(Saved data entries)
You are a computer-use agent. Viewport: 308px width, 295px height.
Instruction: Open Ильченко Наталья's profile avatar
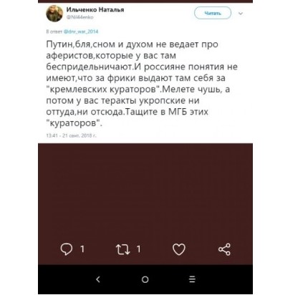(x=54, y=14)
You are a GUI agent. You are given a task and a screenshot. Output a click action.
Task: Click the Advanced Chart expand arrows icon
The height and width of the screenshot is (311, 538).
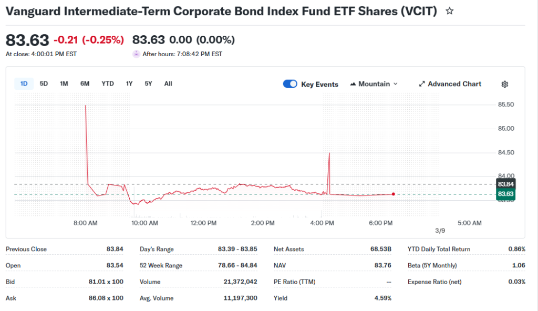pyautogui.click(x=421, y=84)
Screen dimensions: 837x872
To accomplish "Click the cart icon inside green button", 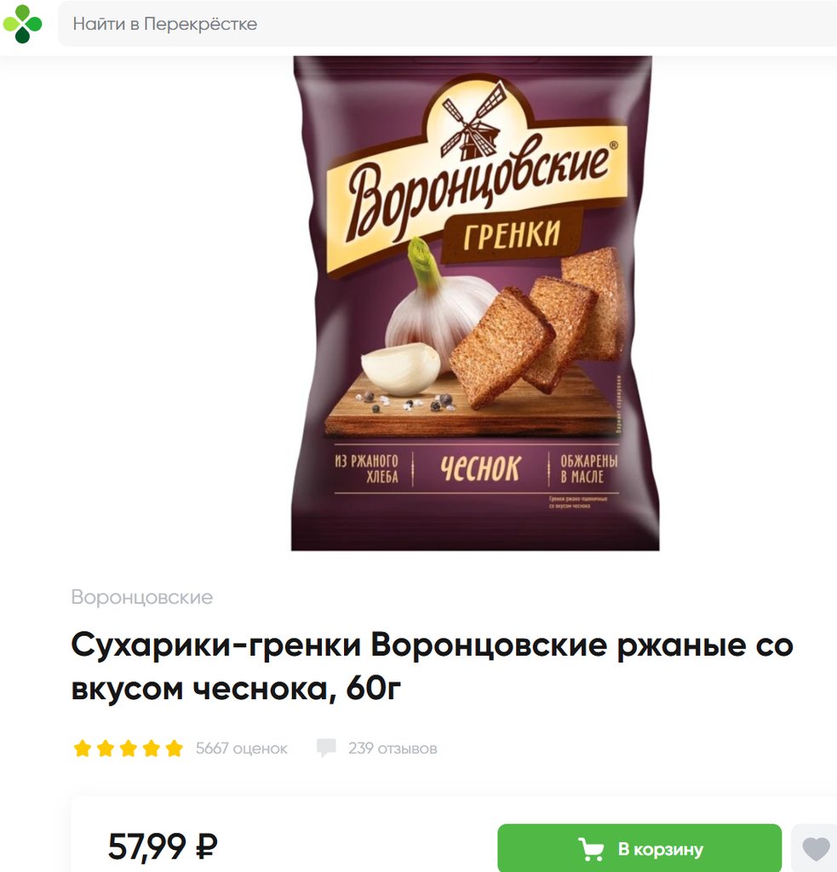I will pyautogui.click(x=591, y=849).
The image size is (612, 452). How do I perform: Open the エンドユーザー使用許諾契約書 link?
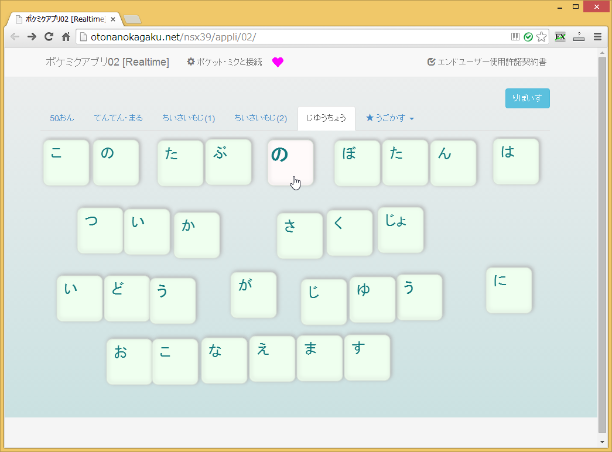487,62
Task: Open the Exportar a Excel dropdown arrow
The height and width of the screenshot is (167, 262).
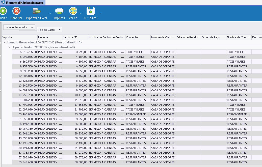Action: tap(50, 13)

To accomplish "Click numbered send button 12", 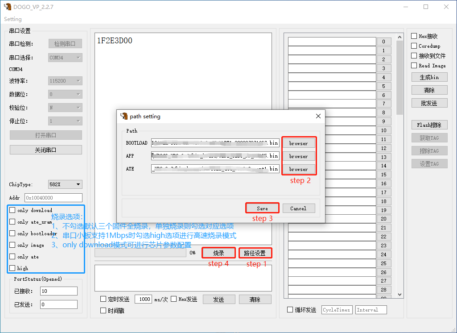I will click(383, 148).
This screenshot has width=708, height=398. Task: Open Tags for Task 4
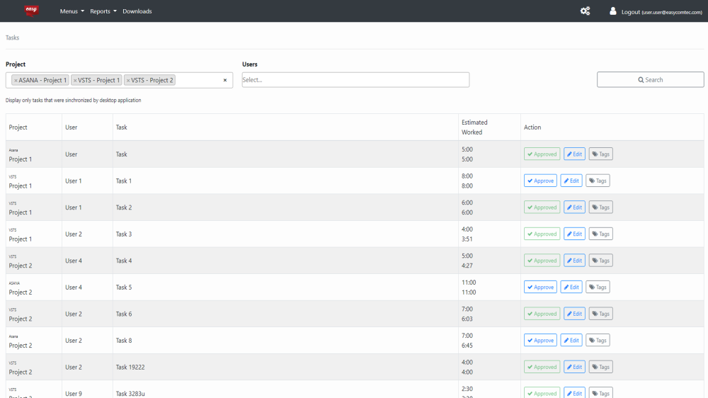(600, 261)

» **DESCRIPTION OF THE TASK**: In the records above, some lines hold the word "agent"; copy each such line.

» **THE COMPLETED TASK**:
You are a computer-use agent. Viewport: 308px width, 295px height.
You are a GUI agent. You are given a task and a screenshot. Output a click action.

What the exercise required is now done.